On Thursday, the Bank of England (BoE) announced it’d keep UK interest rates stable at 0.75%.
What does this mean?
Recent economic data in the UK has been mixed. On the one hand, growth has been weak – the economy shrank in December, and according to the BoE, business investment is 14% lower thanks to the specter of Brexit. Lower spending and consumer confidence could make fresh economic contraction a self-fulfilling prophecy.

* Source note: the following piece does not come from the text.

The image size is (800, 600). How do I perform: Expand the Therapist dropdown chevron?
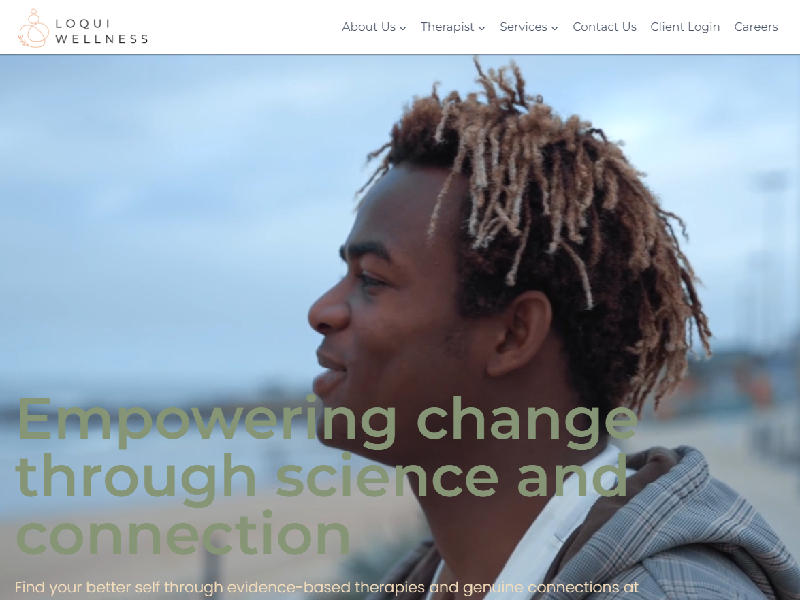click(482, 28)
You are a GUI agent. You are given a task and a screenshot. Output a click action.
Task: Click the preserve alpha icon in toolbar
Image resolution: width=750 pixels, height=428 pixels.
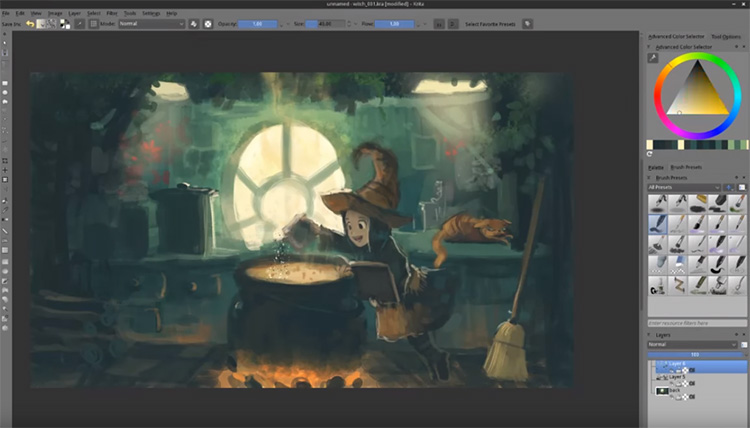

On the other hand, recent manufacturing data has improved (albeit partly thanks to factories stockpiling goods) and unemployment has fallen to all-time lows, which could presage rising business activity and economic growth. That said, the BoE believes short-term data is currently less reliable than usual thanks to Brexit-related disruption.
Why should I care?
For markets: A fork in the road.
The Bank believes interest rates’ next move could be up – or down. In the event of an orderly British withdrawal from the European Union, the fact workers’ wages are continuing to grow faster than product prices (a.k.a. inflation) could cause those prices to shoot up in response to greater demand. The BoE would then likely increase rates to bring inflation under control – diverging from its American and European counterparts, which aren’t planning to raise their rates at all in 2019 for fear of handicapping economic growth. In the event of a no-deal Brexit rout, however – which now looks a lot likelier than a week ago – spending could head south, causing the BoE to lower rates to support the economy.
The bigger picture: The British economy is carrying on.
Data released on Thursday showed UK retail sales increased 0.4% between January and February – confounding economists’ expectations of a decline, and perhaps suggesting those wage increases were spent rather than saved. The government’s own bank account looks healthier too: in February, the amount it borrowed was lower than a year before – giving the UK some room to respond to any future economic lurches.